You can understand his biography and analyses about how shakespeare might have written. You can apply this knowledge to modify your writing process.

The LLM does not model text at this meta-level. It can only use those texts as examples, it cannot apply what is written there to it's generation process.

simianwords 9 hours ago | parent [-]

no it does and what you said is easily falsifiable.

can you provide a _single_ example where LLM might fail? lets test this now.

tovej 4 hours ago | parent [-]

Yes, what I said should be falsifiable. The burden is on you to give me an example, but I can give you an idea.

You need to show me an LLM applying writing techniques do not have examples in its corpus.

You would have to use some relatively unknown author, I can suggest Iida Turpeinen. There will be interviews of her describing her writing technique, but no examples that aren't from Elolliset (Beasts of the sea).

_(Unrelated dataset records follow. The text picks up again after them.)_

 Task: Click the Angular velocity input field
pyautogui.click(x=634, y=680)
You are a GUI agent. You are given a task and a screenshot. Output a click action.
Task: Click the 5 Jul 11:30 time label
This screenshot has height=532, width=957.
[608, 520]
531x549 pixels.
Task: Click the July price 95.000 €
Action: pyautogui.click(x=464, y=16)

Find an interview where Turpeinen describes her method for writing Beasts of the Sea, e.g.: https://suffolkcommunitylibraries.co.uk/meet-the-author-iida...

Now ask it to produce a short story about a topic unrelated to Beasts of the Sea, let's say a book about the moonlanding.

A human doing this exercise will produce a text with the same feel as Beasts of the Sea, but an LLM-produced text will have nothing in common with it.

simianwords 24 minutes ago | parent [-]

>You need to show me an LLM applying writing techniques do not have examples in its corpus.

why are you bringing this constraint?